Queen Of The Unknown
The tales tell of three sisters, daughters of the high king. The eldest, a valiant warrior-woman, heir to the kingdom. The youngest, the sweet beauty with her Prince Charming. No one says much about the middle princess, Andromeda. Andi, the other one.
Andi doesn’t mind being invisible. She enjoys the company of her horse more than court, and she has a way of blending into the shadows. Until the day she meets a strange man riding, who keeps company with wolves and ravens, who rules a land of shapeshifters and demons. A country she’d thought was no more than legend–until he claims her as its queen.
In a moment everything changes: Her father, the wise king, becomes a warlord, suspicious and strategic. Whispers call her dead mother a traitor and a witch. Andi doesn’t know if her own instincts can be trusted, as visions appear to her and her body begins to rebel.
For Andi, the time to learn her true nature has come. . .
Upcoming books in the trilogy are The Tears of the Rose and The Talon of the Hawk.
~ Bewitching BT
Worldbuilding: Spectacular fantasy world building, complete with different kingdoms, magic elements, shifters – muuuch awesome.
Characters: I will admit I clicked with Andi from the beginning. It’s easy to identify with her, she’s not the beautiful sister or the strong, athlete star – she’s the invisible one, something of an outcast. All those things separating her from her family end up helping her feel like she belongs somewhere else, but I’m not spoiling it for you. Sufficient to say Andi is strong, she faces danger quite well on her own, she manages to work well in a team – she’s a real survivor and I loved and respected her for not losing her vulnerability and ability to love.
Rayfe, king of the Tala, was of course a total heart-throb. Jeffe Kennedy hits it just right for me with her heroes every single freakin’ time, and she had me squirming with Rayfe as well. Everything about him, from the way he makes his entrance into the story, to the way he behaves until the very end, had me loving him to bits. There’s this sort of darkish vibe about him, I’d say subtle, and it works purrfectly to keep you guessing and tense and itching to find out how it all ends.
The Andi / Rayfe couple was awesome, lots of tension, awesome chemistry, hot, hot, hot chemistry to be more precise, hot one on one, and their relationship evolved awesomely.
Plot: I loved the story outside of the romance, the whole Tala world was entirely fascinating and totally bewitching.
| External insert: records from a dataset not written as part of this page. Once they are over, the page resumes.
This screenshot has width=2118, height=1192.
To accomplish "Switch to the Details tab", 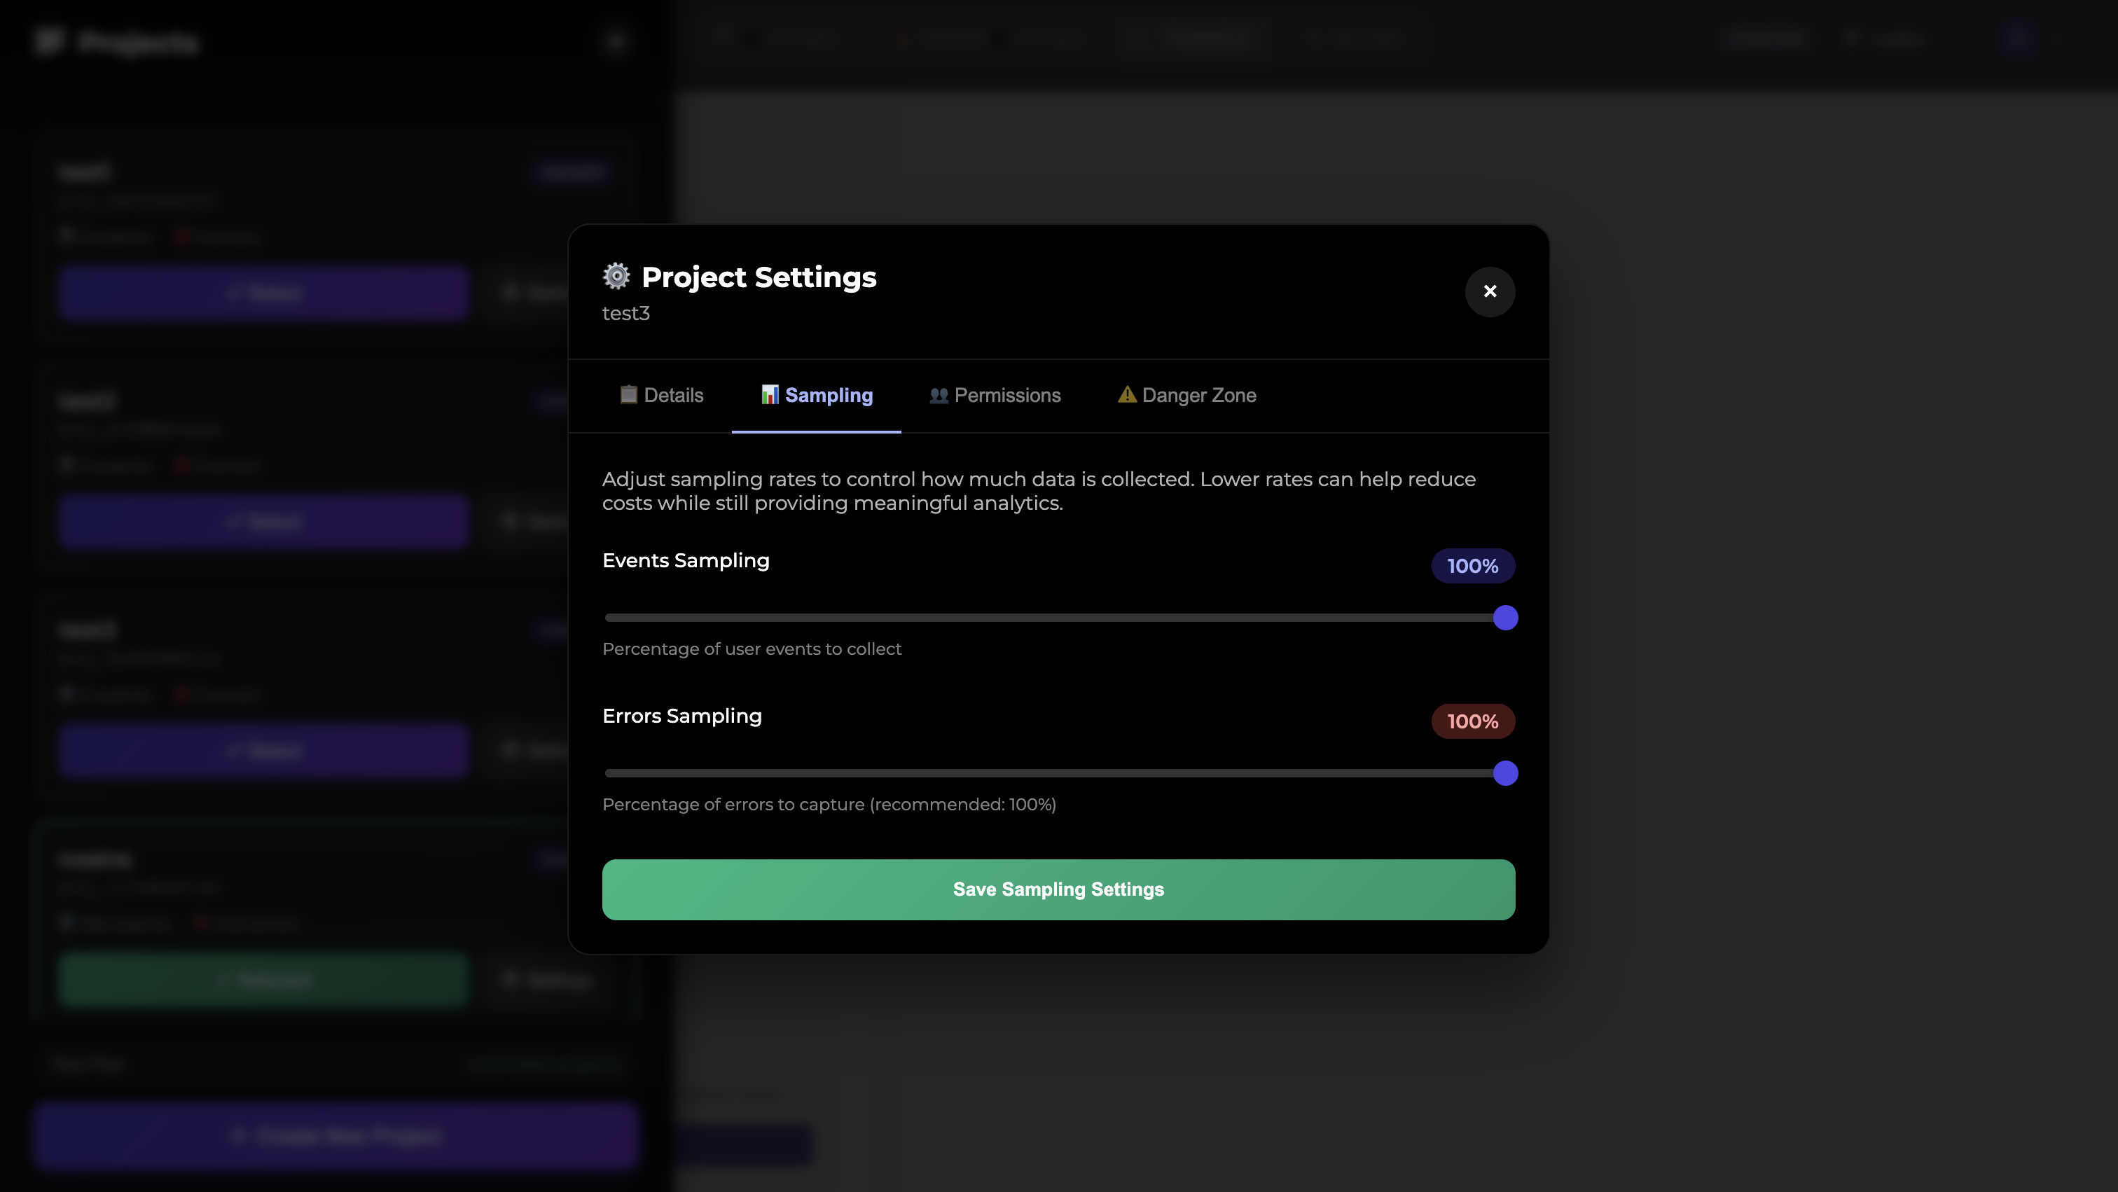I will [x=662, y=395].
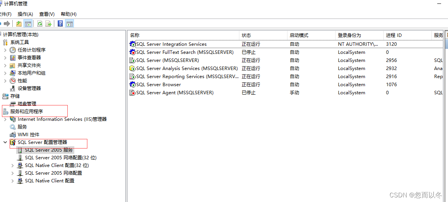Toggle the show/hide console tree button

(28, 24)
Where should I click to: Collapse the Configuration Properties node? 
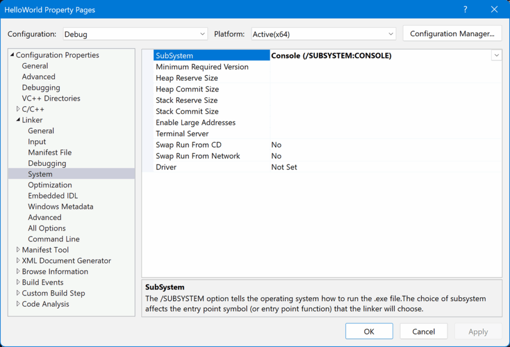(x=12, y=55)
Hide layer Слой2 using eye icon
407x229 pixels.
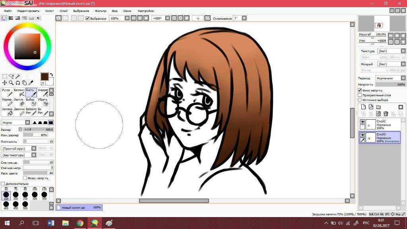(362, 122)
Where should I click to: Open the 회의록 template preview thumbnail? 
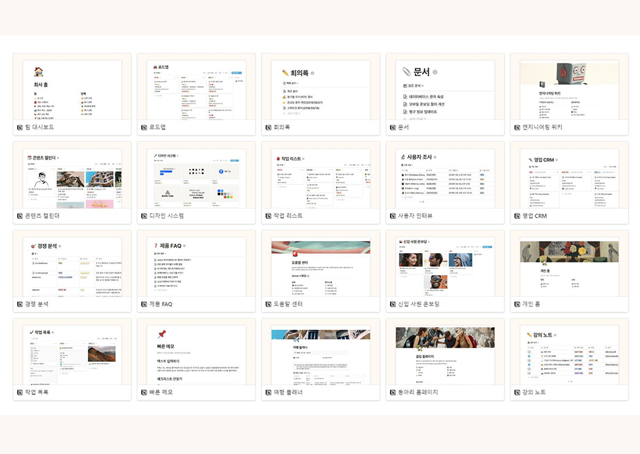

I loved the pace of the action and honestly can’t see how this might have been a better reading experience.
Writing: First person, past tense narrative, Andi’s POV. Spectacular storytelling, worldbuilding and relationship-building, as I’ve come to expect from Jeffe Kennedy.
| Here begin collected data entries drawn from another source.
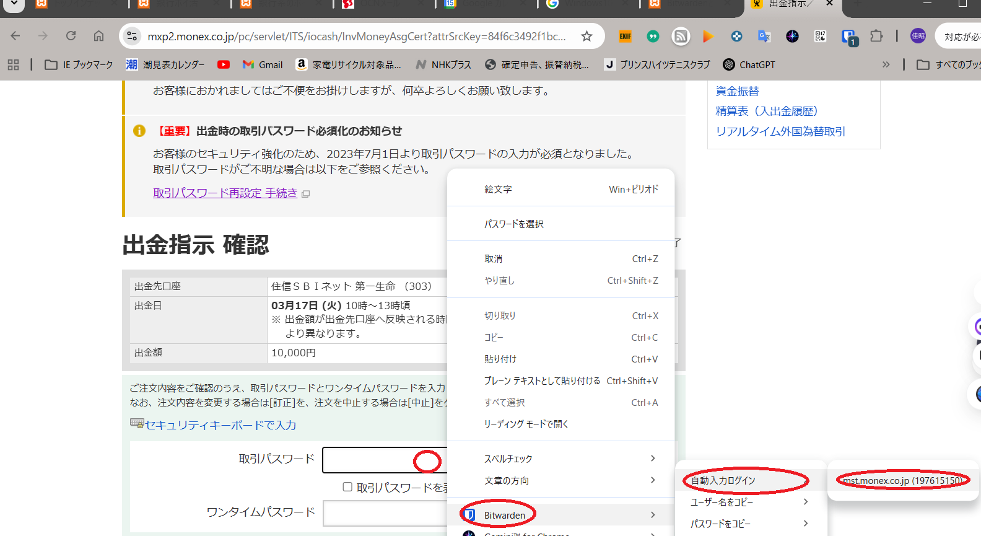Toggle the 取引パスワードを表示 checkbox
Viewport: 981px width, 536px height.
347,487
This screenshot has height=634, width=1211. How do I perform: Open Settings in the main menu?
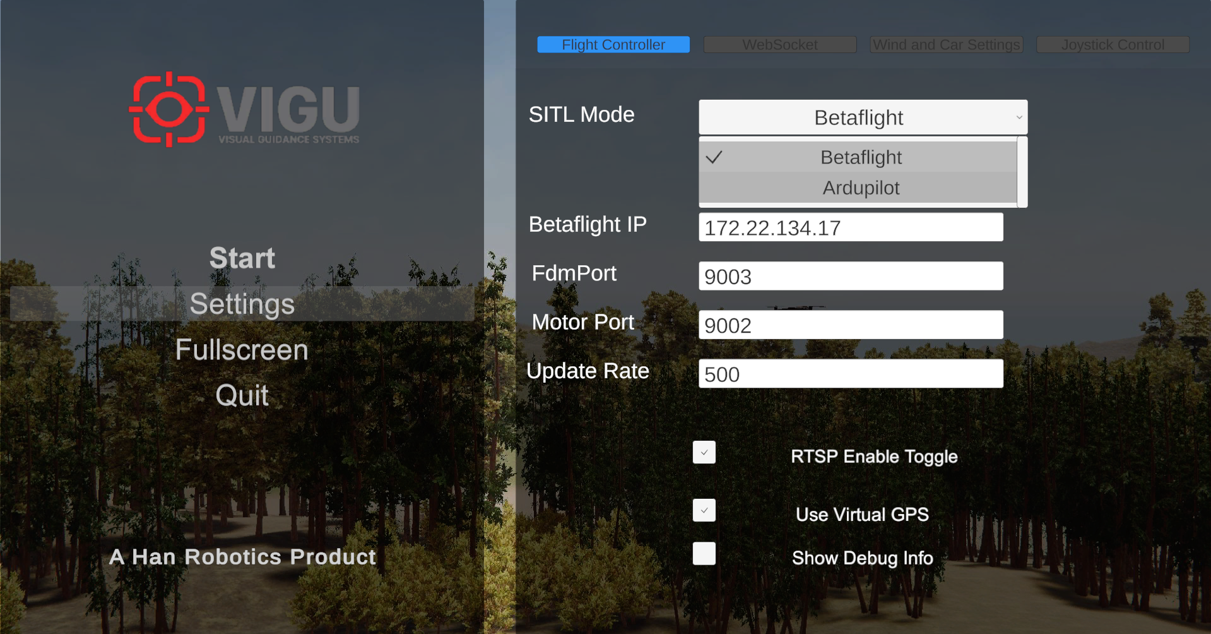[242, 304]
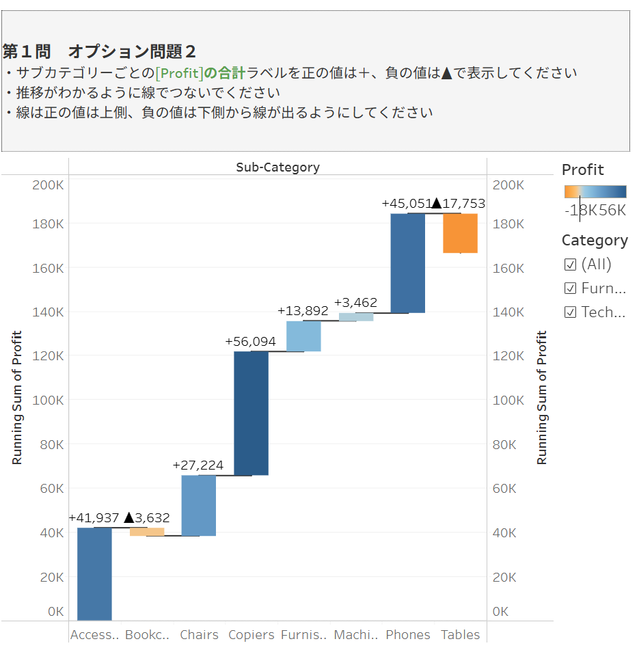The height and width of the screenshot is (663, 639).
Task: Select the dark blue Copiers bar
Action: click(251, 413)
Curb Appeal: Awesome cover, hooking blurb, instant must have author name = instant buy.
All in all, this was the purrfect fantasy romance and I’m dying to read the next two novels in the series.
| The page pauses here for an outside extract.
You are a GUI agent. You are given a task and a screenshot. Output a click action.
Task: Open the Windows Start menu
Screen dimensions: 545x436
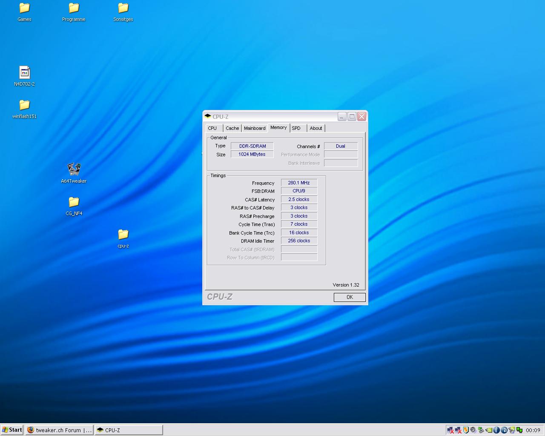click(x=12, y=430)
I just returned from the RT Booklovers Convention in New Orleans, Louisiana, in the US. An enormous gathering of genre writers, readers, bloggers, agents and publishers, the convention brings together a tremendous array of voices.
Most fun for me, I got to talk to early readers of The Mark of the Tala. This is one of the most fun things for a writer. After all those months or years of living alone with the story and characters, to hear someone else have ideas and opinions about their stories is akin to emerging from the hermit’s cave and discovering a world of other people.
One person talked about how struck she was by the relationships between the sisters. My three princesses, Amelia, Andi and Ursula, have grown up as daughters of the High King – not an easy father to have. She noted that, as the story evolves, the young women have to find out who they are that isn’t dictated by his ideas. She hoped that the arc of the overall trilogy would see that happen. I hope so, too. In many ways this mirrors how we all live our lives – we begin as extensions of our parents and eventually learn to shed their ideas and grab hold of our own.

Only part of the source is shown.